Historic building in Copenhagen, Denmark

Ny Kongensgade 7 is a historic property in the small Frederiksholm Quarter of central Copenhagen, Denmark. It was listed on the Danish registry of protected buildings and places on 31 March 1931.

==History==
===17th century===
The house was built in 1769 for master stonemason Johan Friedrich Lohmann. Born in Hannover, Lohmann had come to Denmark in c. 1760 where he initially worked for royal stone carver Jacob Fortling. He became licensed as a master stone carver in 1766. Lohmann worked at the Royal Frederik Stone Quarry on Bornholm from 1779 but died the following year.

===Collstrup family===
In 1776, Lohmann sold the property to timber merchant Andreas Collstrup. He lived in the building for almost 30 years. In 1804, he moved to a newly built house at Holmens Kanal 10.

The property in Ny Kongensgade was listed in the new cadastre of 1806 as No. 333 in Western Quarter. It was still owned by Andreas Collstrop at that time.

In 1808, Collstrup ceded the property to his son Poul Andreas Collstrop (1782-). On 26 December 1805, he had married Louise MargretheSchack. In 1809, together with his brother Lauritz and his cousin Laue Jessen Maag, he was made a partner in his father's firm.

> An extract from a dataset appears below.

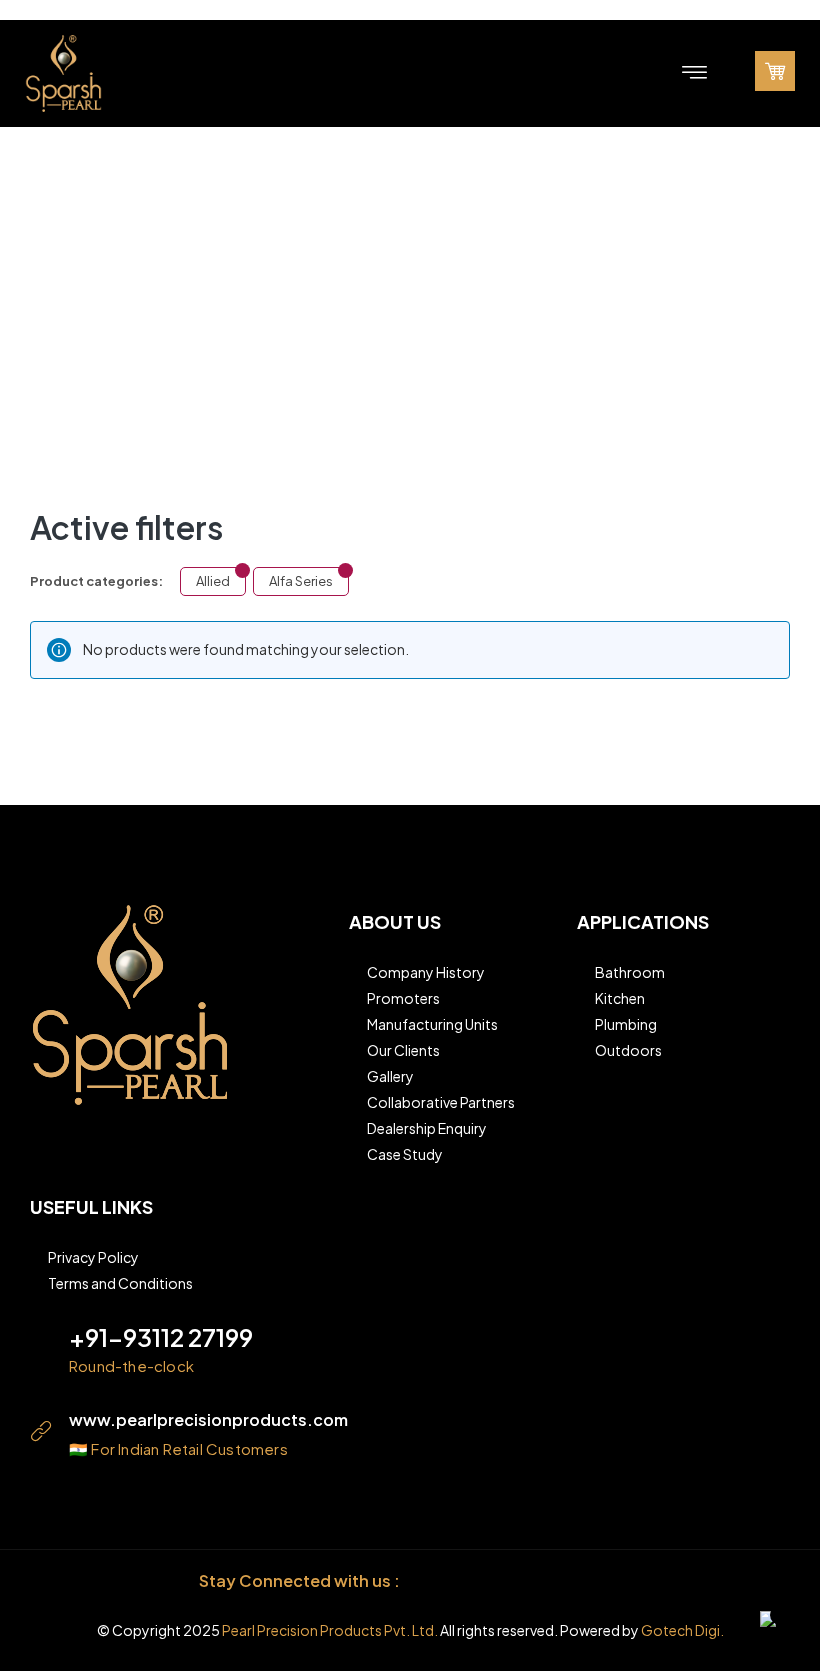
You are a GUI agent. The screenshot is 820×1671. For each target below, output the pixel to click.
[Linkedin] (529, 1581)
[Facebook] (439, 1581)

In 1812, Collstrop also bought the neighboring property Ny Kongensgade 5. He died on 28 December 1829. The two buildings were subsequently sold by his heirs.

===1840s===
The writer Carl Brosbøll, better known under his pseudonym Carit Etlar, lived in the building as a student in 1848–49.

===1880 census===
The property was home to 30 residents at the 1880 census. Ole Nielsen Kundby, a barkeeper, resided on the ground floor with his wife Stine Nielsen and two maids. Vilhelmine Hansen, who was the wife of a consul (no mention of her husband in the census records), resided on the first floor with her 13-year-old son Charles Hansen. Andreas Jørgensen, a smith, resided on the second floor with his wife Maren Petersen, two more smiths and a female lodger. Jens Hendriksen, a brewery worker, resided on the third floor with his wife Anna Christine Nielsen, their two children (aged four and nine) and two lodgers.

Frederik Ludvig Henrik Christoffer Hagrese, a horse trainer and sergeant, resided on the first floor of the rear wing with Martine Kirstine Ursine Hagrese and their one-year-old son, Peter Schønberg, a ship captain, resided on the second floor of the rear wing with his wife Anna Conelia Schønberg f. Duniels and their five children (aged 10 to 25). Peter Petersen, a coachman, resided on the third floor of the rear wing with his wife Anna Margrethe Petersen. Sophie Sommer, a widow seamstress, was also resident on the third floor of the rear wing.

==Architecture==
Ny Kongensgade consists of three floors over a cellar and is five bays wide. A side wing, probably from the 1770s, extends from the rear of the building. A three-bay rear wing from 1813 was built for timber merchant Andreas Collstrup. The building was listed on the Danish registry of protected buildings and places on 31 March 1931.

==Today==
The building contains apartments on all floors.